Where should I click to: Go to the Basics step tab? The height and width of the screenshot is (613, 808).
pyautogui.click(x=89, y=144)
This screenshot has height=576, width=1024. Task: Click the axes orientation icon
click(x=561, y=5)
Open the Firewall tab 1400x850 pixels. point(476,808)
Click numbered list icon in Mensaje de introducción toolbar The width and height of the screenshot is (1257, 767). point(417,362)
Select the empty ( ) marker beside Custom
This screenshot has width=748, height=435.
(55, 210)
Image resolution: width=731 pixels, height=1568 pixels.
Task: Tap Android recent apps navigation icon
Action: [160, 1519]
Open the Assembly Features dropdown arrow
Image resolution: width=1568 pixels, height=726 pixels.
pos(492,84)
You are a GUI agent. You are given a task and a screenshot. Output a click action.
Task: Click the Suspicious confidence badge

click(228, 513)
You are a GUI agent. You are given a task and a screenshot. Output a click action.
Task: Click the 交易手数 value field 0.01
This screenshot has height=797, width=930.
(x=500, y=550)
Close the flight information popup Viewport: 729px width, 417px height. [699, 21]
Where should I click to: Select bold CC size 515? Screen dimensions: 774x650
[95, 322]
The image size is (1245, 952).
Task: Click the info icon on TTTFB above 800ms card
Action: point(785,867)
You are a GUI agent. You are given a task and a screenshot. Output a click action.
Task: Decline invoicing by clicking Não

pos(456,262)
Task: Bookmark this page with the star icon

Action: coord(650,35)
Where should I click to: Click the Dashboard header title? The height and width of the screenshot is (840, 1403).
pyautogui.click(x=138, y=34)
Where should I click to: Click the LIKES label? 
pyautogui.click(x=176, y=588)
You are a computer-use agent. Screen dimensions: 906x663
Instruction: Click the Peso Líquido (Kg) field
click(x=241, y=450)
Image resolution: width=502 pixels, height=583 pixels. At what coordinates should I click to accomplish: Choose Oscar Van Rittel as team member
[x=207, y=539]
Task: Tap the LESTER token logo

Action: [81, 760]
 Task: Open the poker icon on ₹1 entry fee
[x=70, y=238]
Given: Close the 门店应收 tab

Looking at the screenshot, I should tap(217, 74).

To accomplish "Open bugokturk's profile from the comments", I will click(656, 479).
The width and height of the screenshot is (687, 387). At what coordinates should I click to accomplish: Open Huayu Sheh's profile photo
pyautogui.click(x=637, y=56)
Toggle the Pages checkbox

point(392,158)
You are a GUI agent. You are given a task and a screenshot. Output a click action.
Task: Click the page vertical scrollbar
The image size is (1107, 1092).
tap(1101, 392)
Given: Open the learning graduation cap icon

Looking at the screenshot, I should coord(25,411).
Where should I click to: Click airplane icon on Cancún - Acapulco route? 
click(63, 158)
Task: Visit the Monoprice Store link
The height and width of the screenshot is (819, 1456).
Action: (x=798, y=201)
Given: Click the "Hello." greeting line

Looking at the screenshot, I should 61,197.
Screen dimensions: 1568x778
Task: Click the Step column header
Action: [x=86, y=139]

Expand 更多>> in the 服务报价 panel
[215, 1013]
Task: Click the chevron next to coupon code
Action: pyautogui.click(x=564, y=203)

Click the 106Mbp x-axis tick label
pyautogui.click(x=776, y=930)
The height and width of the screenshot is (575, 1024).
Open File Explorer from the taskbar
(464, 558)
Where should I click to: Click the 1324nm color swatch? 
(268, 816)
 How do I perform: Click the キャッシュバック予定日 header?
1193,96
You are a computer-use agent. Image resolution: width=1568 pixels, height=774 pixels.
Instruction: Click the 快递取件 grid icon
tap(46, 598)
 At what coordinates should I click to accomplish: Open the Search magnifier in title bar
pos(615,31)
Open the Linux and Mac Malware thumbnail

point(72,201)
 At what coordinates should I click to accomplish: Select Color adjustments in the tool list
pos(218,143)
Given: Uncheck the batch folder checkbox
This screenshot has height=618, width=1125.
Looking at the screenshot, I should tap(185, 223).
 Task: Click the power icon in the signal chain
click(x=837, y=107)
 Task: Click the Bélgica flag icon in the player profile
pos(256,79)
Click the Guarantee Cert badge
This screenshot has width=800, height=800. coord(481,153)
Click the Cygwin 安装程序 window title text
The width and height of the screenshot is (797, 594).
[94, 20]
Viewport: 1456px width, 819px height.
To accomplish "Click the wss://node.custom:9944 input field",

^^^^^^^^

▶ Directions for this task
Search the entries above for "Viewport". Return every line that has it.

▶ Answer to this task
Close the flight information popup Viewport: 729px width, 417px height. [699, 21]
Viewport: 1456px width, 819px height.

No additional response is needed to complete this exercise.